Find the coefficient of $x^{32}$ in $(x^3 +x^4 +x^5 +x^6 +x^7)^7$ I don't understand the explanation in the book and why the final answer looks the way it does. I know I am supposed to factor and it will equal to $(x^3(1+x+\cdots+x^4))^7$. But after that, I am really confused about what happens. Can someone explain this problem step by step. Thank you!
 A: A strategy for solving problems like this one is to try to rewrite the expression as the quotient of a polynomial in $x$ and some power of $1-x$. You can then use either Newton’s generalized binomial theorem or the identity $${1\over(1-s)^{k+1}} = \sum_{n=0}^\infty \binom{n+k}k s^n$$ to expand the denominator as a power series and write the coefficient that you seek as a linear combination of a small number of binomial coefficients.  

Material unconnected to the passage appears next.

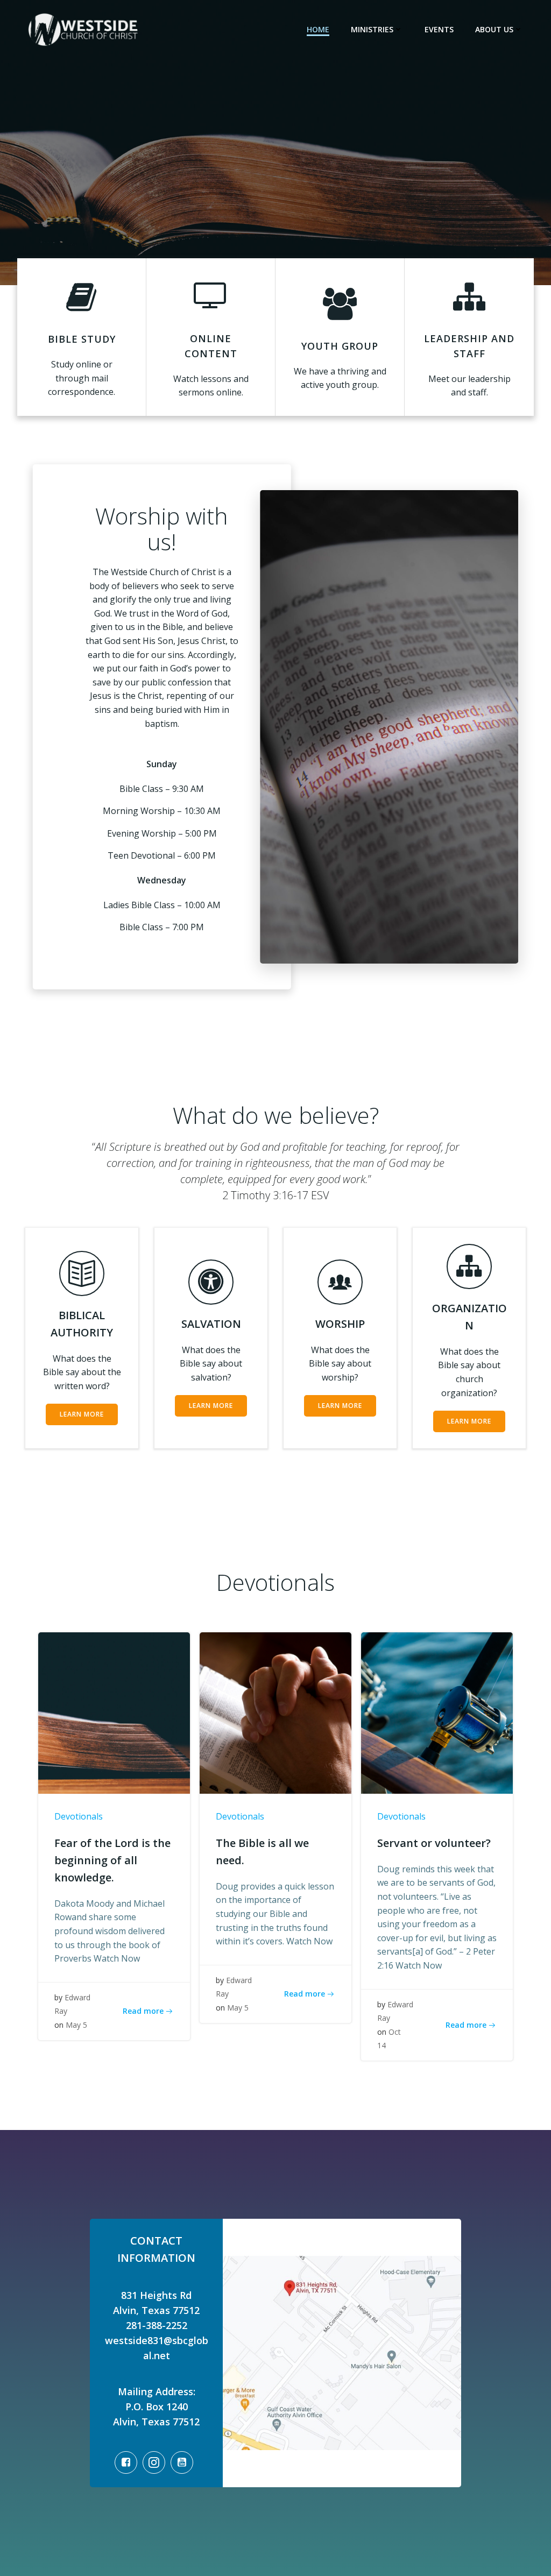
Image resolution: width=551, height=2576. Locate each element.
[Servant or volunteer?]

Before plunging into the calculations, a handy bit of notation: $[x^n]f(x)$ stands for “the coefficient of $x^n$ in the power series for $f(x)$.” The brackets “absorb” powers of $x$, that is, $[x^n]x^mf(x) = [x^{n-m}]f(x)$. Basically, pulling out a factor of $x^m$ lets you reduce the exponent in the bracket—the coefficients are shifted down $m$ places in what remains. Diving right in, then,
$$\begin{align} [x^{32}](x^3+x^4+x^5+x^6+x^7)^7 &= [x^{32}]\left(x^3(1+x+x^2+x^3+x^4)\right)^7 \\
&= [x^{32}]x^{21}(1+x+x^2+x^3+x^4)^7 \\
&= [x^{11}](1+x+x^2+x^3+x^4)^7 \\
&= [x^{11}]\left({1-x^5 \over 1-x}\right)^7 \\
&= [x^{11}]{\binom70-\binom71x^5+\binom72x^{10}-\dots \over (1-x)^7} \\
&= \binom70[x^{11}]{1\over(1-x)^7} - \binom71[x^6]{1\over(1-x)^7} + \binom72[x]{1\over(1-x)^7} \\
&= \binom70\binom{17}6 - \binom71\binom{12}6 + \binom72\binom{7}6 \\
&= 6055.\end{align}$$
The absorption rule is used in lines 3 and 6. When expanding the numerator using the binomial theorem in line five, we can ignore all terms that involve powers of $x$ greater than $11$ since they won’t contribute anything to the final result.